[Records from a collection]

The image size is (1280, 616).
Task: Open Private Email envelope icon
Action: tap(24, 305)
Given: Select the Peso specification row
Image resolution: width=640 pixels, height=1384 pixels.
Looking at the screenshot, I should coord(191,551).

**What you should do**
Write out the listing again, substituting "Choose" for "Select" and keeping everything else the same.

**Written solution**
The image size is (1280, 616).
Task: Open Private Email envelope icon
Action: tap(24, 305)
Given: Choose the Peso specification row
Image resolution: width=640 pixels, height=1384 pixels.
Looking at the screenshot, I should coord(191,551).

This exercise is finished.